(Records excerpted from a collection)
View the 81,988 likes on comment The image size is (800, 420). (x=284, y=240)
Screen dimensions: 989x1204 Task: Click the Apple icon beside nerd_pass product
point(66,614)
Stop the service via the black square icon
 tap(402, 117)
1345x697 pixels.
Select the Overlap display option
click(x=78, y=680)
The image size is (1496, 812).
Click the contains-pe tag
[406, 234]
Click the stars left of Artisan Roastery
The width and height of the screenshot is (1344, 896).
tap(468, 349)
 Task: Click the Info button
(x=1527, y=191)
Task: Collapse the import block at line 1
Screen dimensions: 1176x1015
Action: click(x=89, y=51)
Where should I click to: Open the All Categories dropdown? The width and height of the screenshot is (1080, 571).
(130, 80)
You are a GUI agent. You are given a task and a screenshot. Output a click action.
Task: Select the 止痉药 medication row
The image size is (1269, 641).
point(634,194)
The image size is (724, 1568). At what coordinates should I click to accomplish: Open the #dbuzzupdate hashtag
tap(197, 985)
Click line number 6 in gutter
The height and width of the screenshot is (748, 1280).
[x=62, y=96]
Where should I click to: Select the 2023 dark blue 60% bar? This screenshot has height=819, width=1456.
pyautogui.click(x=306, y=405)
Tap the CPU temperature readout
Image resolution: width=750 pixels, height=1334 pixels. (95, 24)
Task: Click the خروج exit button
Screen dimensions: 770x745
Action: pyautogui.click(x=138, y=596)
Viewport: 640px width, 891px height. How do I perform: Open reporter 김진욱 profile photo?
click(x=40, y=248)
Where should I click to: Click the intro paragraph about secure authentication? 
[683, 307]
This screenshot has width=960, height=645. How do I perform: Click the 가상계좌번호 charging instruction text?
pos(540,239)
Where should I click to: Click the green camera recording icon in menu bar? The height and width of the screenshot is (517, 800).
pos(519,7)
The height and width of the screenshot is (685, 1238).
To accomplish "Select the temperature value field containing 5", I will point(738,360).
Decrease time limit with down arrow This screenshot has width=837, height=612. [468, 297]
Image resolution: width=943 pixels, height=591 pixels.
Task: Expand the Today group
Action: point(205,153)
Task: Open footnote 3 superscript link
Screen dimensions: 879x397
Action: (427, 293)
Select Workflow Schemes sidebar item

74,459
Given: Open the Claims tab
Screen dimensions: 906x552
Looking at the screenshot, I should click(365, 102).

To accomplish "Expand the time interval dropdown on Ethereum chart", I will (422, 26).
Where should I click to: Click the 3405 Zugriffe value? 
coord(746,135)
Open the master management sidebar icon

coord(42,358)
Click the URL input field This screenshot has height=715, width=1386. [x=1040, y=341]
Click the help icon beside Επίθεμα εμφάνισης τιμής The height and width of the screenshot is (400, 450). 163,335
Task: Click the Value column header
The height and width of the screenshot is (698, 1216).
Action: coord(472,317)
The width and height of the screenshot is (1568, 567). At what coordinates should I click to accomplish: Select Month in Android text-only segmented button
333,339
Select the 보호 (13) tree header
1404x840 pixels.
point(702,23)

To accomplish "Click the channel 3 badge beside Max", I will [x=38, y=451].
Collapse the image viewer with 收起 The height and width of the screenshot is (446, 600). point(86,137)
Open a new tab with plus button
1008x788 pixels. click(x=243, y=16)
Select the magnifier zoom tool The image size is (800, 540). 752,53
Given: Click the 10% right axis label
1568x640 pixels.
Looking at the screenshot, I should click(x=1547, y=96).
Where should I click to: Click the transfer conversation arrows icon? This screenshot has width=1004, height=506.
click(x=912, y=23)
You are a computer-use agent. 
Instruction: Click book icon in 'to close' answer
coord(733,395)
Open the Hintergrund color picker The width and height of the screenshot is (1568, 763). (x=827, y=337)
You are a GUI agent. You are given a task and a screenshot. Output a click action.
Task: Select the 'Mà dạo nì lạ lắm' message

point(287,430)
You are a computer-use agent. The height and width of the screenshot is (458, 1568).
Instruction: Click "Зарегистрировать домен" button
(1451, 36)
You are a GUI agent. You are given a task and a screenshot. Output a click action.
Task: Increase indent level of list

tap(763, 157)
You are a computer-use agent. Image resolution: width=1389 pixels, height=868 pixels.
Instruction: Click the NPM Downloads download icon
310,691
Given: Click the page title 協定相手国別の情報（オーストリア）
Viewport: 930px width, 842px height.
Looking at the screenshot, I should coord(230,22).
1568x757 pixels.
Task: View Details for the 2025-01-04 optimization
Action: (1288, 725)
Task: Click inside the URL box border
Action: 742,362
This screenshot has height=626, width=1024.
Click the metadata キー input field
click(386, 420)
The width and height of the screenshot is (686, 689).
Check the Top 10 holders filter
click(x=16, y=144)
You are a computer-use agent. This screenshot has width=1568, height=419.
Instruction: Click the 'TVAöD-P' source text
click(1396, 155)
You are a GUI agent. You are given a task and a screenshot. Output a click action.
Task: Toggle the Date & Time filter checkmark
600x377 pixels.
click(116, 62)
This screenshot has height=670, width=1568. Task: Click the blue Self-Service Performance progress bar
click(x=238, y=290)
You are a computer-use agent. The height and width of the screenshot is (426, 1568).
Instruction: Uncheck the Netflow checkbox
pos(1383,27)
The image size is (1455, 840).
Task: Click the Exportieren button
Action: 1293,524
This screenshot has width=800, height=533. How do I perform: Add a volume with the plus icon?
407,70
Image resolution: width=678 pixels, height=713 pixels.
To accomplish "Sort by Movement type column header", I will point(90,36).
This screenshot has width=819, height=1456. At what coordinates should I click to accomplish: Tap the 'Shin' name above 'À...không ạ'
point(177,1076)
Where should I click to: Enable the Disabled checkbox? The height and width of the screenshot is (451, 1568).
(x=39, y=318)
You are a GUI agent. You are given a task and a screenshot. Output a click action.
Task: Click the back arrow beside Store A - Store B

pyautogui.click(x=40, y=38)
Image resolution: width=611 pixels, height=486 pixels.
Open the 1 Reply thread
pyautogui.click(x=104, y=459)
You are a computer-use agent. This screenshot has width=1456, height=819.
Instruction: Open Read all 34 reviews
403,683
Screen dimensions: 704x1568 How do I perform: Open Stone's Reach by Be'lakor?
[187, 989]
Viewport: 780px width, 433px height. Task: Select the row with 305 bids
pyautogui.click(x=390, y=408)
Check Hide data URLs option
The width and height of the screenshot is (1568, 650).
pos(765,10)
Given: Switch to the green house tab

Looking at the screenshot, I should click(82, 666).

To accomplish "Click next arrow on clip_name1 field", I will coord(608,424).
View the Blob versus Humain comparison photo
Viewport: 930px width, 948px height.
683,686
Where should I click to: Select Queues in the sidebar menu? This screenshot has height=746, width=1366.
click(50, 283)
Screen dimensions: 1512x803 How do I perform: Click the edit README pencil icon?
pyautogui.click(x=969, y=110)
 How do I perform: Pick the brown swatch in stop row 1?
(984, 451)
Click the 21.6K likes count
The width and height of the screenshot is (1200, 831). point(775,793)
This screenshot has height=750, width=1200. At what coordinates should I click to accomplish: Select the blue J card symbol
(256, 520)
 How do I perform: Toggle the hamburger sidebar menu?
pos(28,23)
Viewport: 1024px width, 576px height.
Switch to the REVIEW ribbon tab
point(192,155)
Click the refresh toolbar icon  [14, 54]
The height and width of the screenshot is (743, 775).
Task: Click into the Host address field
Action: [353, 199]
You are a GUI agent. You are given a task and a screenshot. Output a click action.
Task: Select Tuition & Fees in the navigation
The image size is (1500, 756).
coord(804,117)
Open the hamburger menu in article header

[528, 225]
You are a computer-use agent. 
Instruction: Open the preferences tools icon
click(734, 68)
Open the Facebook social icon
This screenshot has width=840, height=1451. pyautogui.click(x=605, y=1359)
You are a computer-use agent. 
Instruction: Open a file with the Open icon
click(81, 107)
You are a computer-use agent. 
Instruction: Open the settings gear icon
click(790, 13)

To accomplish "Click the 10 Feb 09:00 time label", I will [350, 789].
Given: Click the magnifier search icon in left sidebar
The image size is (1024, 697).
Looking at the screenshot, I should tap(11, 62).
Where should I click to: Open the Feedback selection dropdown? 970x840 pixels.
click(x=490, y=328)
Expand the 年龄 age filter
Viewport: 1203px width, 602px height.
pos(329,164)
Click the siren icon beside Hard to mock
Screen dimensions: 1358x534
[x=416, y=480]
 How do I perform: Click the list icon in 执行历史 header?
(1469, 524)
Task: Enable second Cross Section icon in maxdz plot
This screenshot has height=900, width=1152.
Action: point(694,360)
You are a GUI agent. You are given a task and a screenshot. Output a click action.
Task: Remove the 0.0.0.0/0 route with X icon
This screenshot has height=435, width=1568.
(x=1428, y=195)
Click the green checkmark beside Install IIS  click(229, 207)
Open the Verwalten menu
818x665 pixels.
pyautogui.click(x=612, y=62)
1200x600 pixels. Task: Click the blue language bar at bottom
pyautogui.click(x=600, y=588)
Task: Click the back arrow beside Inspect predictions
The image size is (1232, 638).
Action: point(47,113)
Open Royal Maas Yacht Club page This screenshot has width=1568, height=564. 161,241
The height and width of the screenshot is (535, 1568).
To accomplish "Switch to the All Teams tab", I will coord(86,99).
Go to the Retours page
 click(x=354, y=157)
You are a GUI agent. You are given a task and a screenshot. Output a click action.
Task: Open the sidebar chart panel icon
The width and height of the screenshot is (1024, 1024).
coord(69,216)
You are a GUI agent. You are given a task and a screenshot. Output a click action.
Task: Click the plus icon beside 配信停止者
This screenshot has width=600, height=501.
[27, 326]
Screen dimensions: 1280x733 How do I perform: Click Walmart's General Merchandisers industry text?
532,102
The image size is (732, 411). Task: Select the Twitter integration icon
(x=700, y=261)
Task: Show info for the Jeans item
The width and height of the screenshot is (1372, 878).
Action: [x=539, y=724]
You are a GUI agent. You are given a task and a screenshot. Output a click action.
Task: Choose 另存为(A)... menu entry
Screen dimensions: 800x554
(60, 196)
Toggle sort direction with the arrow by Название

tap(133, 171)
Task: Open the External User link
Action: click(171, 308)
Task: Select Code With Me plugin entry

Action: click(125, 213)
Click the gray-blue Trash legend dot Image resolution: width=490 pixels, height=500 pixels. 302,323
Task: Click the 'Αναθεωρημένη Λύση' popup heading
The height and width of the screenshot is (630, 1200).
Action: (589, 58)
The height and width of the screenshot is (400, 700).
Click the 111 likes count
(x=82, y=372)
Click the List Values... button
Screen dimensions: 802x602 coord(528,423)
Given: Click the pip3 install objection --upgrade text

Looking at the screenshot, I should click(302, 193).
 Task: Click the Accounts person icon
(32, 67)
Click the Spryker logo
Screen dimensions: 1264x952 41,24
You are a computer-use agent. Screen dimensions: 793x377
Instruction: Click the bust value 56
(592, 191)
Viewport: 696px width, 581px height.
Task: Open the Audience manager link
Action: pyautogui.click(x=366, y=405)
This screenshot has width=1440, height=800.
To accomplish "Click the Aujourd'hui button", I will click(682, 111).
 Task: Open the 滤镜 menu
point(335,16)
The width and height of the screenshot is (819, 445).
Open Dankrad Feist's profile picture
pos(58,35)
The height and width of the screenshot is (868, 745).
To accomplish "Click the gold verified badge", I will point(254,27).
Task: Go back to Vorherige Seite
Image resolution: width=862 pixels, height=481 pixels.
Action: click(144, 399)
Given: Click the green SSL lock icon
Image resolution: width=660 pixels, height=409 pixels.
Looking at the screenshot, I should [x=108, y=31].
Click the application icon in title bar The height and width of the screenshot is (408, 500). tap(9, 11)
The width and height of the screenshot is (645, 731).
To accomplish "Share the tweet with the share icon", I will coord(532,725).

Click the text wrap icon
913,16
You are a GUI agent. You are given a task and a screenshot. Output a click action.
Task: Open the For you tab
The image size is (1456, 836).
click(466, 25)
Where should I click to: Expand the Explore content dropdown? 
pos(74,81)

» **Your goal**: Wherever the line holding "Task: Remove the 0.0.0.0/0 route with X icon" falls in the entries above, copy exactly from it through the line holding "Task: Click the back arrow beside Inspect", inclusive, and add nothing.

» **Written solution**:
Task: Remove the 0.0.0.0/0 route with X icon
This screenshot has height=435, width=1568.
(x=1428, y=195)
Click the green checkmark beside Install IIS  click(229, 207)
Open the Verwalten menu
818x665 pixels.
pyautogui.click(x=612, y=62)
1200x600 pixels. Task: Click the blue language bar at bottom
pyautogui.click(x=600, y=588)
Task: Click the back arrow beside Inspect predictions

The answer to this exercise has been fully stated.